By Keith Jenkins. New York: Routledge, 1999. 232 pages.

What Happens to History: The Renewal of Ethics in Contemporary Thought. Edited by Howard Marchitello. New York: Routledge, 2001. 248 pages.

In a recent article condemning creeping "professionalism" in the historical profession, Lynn Hunt, the immediate past president of the American Historical Association, urged graduate students to put aside concerns about career-building in order to encounter their discipline on a deeper level.

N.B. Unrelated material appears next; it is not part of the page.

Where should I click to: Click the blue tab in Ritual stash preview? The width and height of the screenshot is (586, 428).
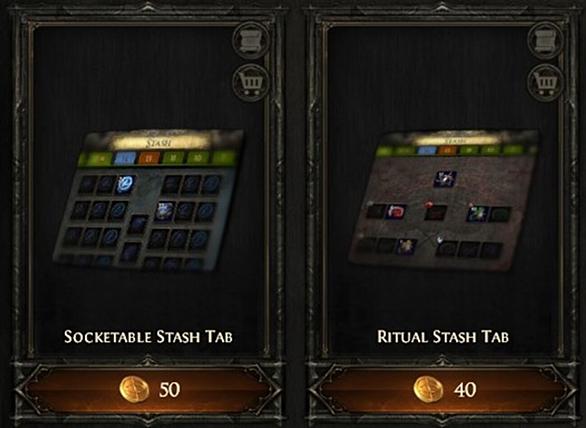pyautogui.click(x=427, y=150)
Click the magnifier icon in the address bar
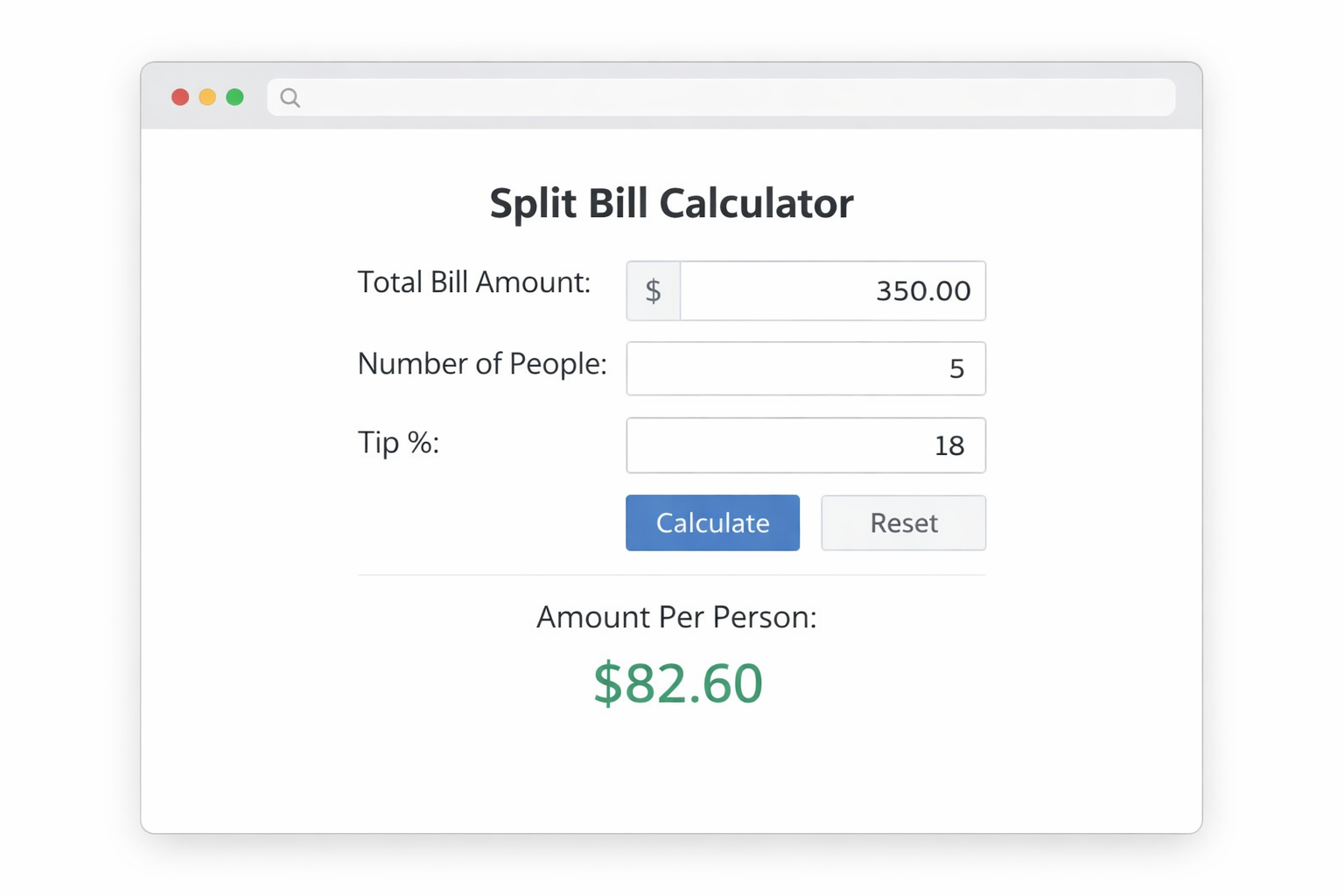Image resolution: width=1344 pixels, height=896 pixels. tap(290, 98)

The historical endeavor, Hunt argues, invites an explicitly moral engagement with the past: "Have we become so frightened of charges of political correctness or ideological bias that we are embarrassed to admit that historical study has moral meaning?" (Hunt, "Has Professionalism Gone Too Far?" Perspectives 40, no. 2 [2002]: 5). Hunt has hit upon a controversial point. Moral meaning in/from history? Who still talks about that?

Surprisingly enough, postmodernists and other progressive thinkers do. Historian Keith Jenkins and literary scholar Howard Marchitello have given us thought-provoking volumes examining the relationship between history and ethics, as it has unfolded under the influence of postmodernism. But their understanding of ethics and its impact on historical writing is not, I suspect, precisely what Hunt was envisioning. By the conclusion of Why History?, one wonders whether history in its present guise can ever be truly ethical.

As postmodernists, Jenkins and Marchitello both begin with the premise that ethics are humanly constructed and therefore unstable. As one might expect, they steer clear of any notion that ethical systems stem from a deity (although occasionally and perhaps unconsciously they allow postmodernist theorists to fill this gap) or from a transcendent theology. Ethics, in the words of Tzvetan Todorov, who contributed an essay to Marchitello's volume, represent "humanistically" rather than "theologically derived thought" (M, 3).

While postmodernist theory provides guidance for understanding what ethics are not, it does not lead to agreement on what ethics actually are, how they are discerned, and where they intersect with past and present practice. For Marchitello, the process of constructing ethical systems is dialogic, and historical writing plays a central role: "universals emerge dialectically, the result of the very dialogue the historian seeks to initiate and sustain, the dialogue that is placed 'above the preservation of the sacred past'" (M, 3). For Jenkins, ethical thought and action are more elusive and stem primarily from the individual's own singular struggle to discern what is right. In his view, the only ethical position is one that is foundationless and without precedent: "for a decision to be 'ethical'...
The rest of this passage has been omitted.